BOZEMAN — Friday night, a woman was out for a walk with her dog in Bozeman when tragedy struck.
“My husband told me about what happened here, and I was shaking. I'm like, ‘Oh my god, that could have been us,’” says Nancy Crawford.
Nancy has lived in Bozeman for around 20 years. She told me she walks her dog, 13-year-old Butterscotch, around the area of 3rd Avenue in Bozeman every day.
I asked her, “In your 20 years of doing this, have you always felt safe walking down this road?”
Nancy told me, “Yes, but I'll tell you, since COVID a lot of people have come here and they’re from different places. And a lot of them just seem to be in a hurry."

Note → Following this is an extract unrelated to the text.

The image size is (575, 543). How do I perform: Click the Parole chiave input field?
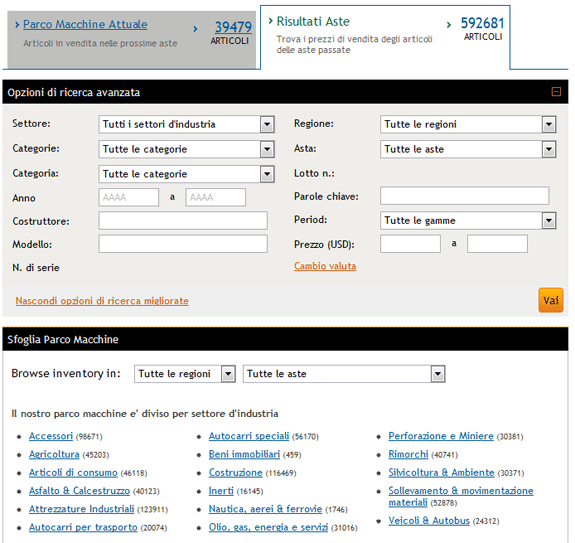[464, 196]
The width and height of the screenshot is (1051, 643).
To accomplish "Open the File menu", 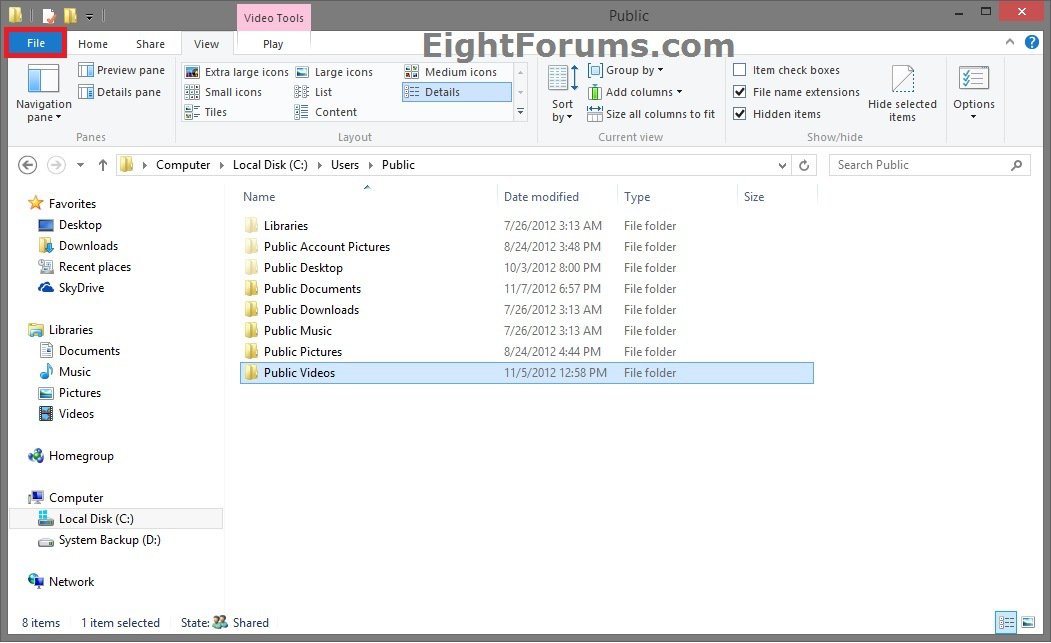I will click(x=36, y=44).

At 3rd Avenue and Longohr Avenue in Bozeman, flowers are already piling up at a memorial for 60-year-old Lynette Johnson. Friday night at around 7 p.m., Johnson was out walking her dog along South 3rd Avenue. That’s when a vehicle left the roadway and struck Johnson and her dog.
The vehicle then went through a fence and into a house, the impact damaging a gas line and causing the block to be evacuated. Johnson was pronounced dead at the scene after life-saving efforts were unsuccessful. Her dog also did not survive.
I met up with Detective Captain Dana McNeil who has been working this case. He told me:
“Incidents like these are very uncommon. This is sort of an extreme circumstance for sure, to have a vehicle that actually leaves the roadway, crashes into somebody, and into a house. That's a very extreme circumstance."
McNeil tells me the driver of the vehicle was taken to Bozeman Health Deaconess Regional Medical Center after the incident, but he believes the driver is now released. The reason behind the crash remains unknown and is still under investigation.
But McNeil tells me, “What happens in these types of investigations is that we might get a warrant to search for blood or other bodily fluid to try and see if there’s any type of impairment there."
And although McNeil says this incident was a rare occurrence, I asked him, “Would you say that pedestrians in Bozeman are safe?”
He told me, “Pedestrians who are obeying traffic laws are very safe in our community. I would say that this is an extraordinary circumstance, that I don’t really know if there's anything that as a pedestrian you could do to avoid."
But Nancy told me regardless of this being a rare occurrence, she still feels that safety is slipping away.
“Now I see this while we’re walking, and it’s just another indication where I’m not feeling safe in Bozeman," she said. "This is my home.”